The question of research reproducibility and its outcomes is increasingly discussed with great apprehension, especially in biomedical research [Goodman et al., 2016]. From a statistical perspective, several methodological advances have been proposed. Kenett and Shmueli (2015), review the terminology used in this debate and refer to generalizability, as a dimension that can clarify what are research claims that should be scrutinized as reproducible. In this talk, we expand on the idea of generalizability of research findings by referring to Type S errors proposed in Gelman and Carlin (2014). The talk will first discuss methods for setting up a boundary of meaning (BOM) and then show how Type S errors fit with this generalizability approach. An example from the discipline of targeted drug delivery, namely of specific identification of colon cancer, will be used to demonstrate the approach.

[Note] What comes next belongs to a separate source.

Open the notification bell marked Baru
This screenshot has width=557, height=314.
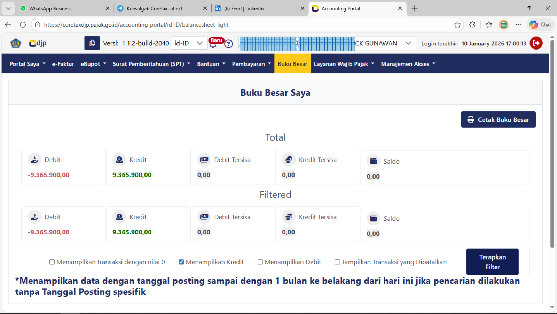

The technology comprises a composite fluorescent polymeric system developed by Bloch et al (2015) for targeting cancerous tissues in the colon for improved diagnostics during invasive medical procedures. The composite vehicle was composed of fluorescent polymer, decorated with a recognition peptide, encapsulated in echogenic microbubbles. The biological effect (affinity to cancer cells or malignant colon epithelium from a rat model for colon cancer, as quantified by fluorescence intensity at the target) is screened by statistically designed experiments. The Design of Experiment (DoE) approach is used to identify possible intrusive interactions among the various variables. DoE is the basic approach used in quality by design (QbD) methods to map design spaces. The study design here consisted of 44 experimental factor level combinations in a mostly balanced array of 4 factors, two at 2 levels and three at 3 levels.
Bloch, M., Kenett, R.S., Jablonowski, L., Wheatley, M., Yavin, E. and Rubinstein, A. (2015), Polym Adv Technol 26, pp. 898-905.
Gelman, A. and Carlin, J. (2014), Perspectives on Psychological Science, Vol. 9(6), pp. 641–651.
Goodman, S., Fanelli, D. and Ioannidis, J. (2016), , 8(241), pp. 341-347
Kenett, R.S. and Shmueli, G. (2015), Nature Methods, 12(8), p 699.